In the entries below, find the line with "Given: Show more flow tabs with right arrow" and the line with "Viewport: 814px width, 446px"; give again those lines and every line between them, exactly.

:: Input data ::

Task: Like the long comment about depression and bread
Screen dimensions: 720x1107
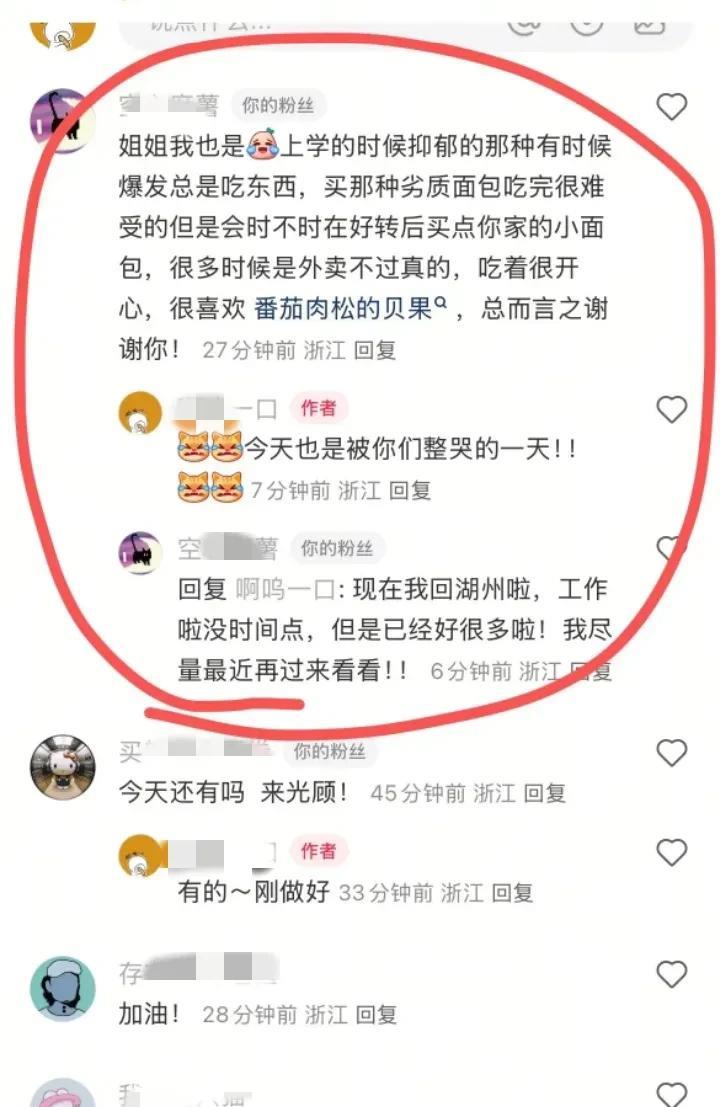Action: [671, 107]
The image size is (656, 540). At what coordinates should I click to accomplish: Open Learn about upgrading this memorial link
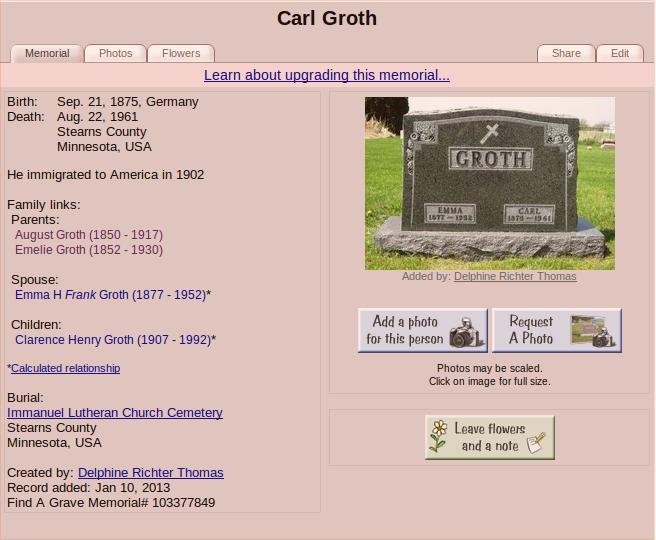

:::
:: Input data ::

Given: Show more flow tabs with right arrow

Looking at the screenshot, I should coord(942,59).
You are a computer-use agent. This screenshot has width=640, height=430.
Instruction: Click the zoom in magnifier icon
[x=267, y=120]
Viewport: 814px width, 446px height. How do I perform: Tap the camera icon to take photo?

:::
:: Input data ::

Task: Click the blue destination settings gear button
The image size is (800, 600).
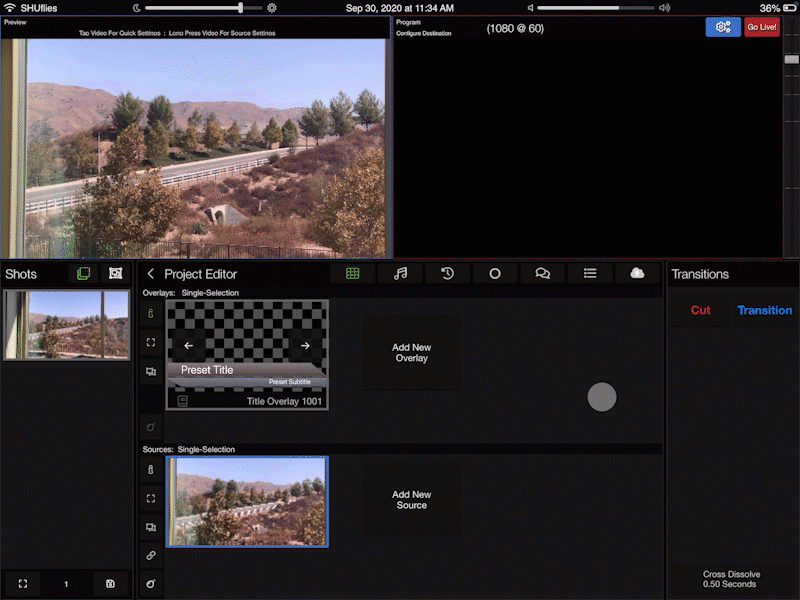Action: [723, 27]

:::

### Reply to the task
Given: Show more flow tabs with right arrow

Looking at the screenshot, I should coord(942,59).
You are a computer-use agent. This screenshot has width=640, height=430.
Instruction: Click the zoom in magnifier icon
[x=267, y=120]
Viewport: 814px width, 446px height. How do I perform: Tap the camera icon to take photo?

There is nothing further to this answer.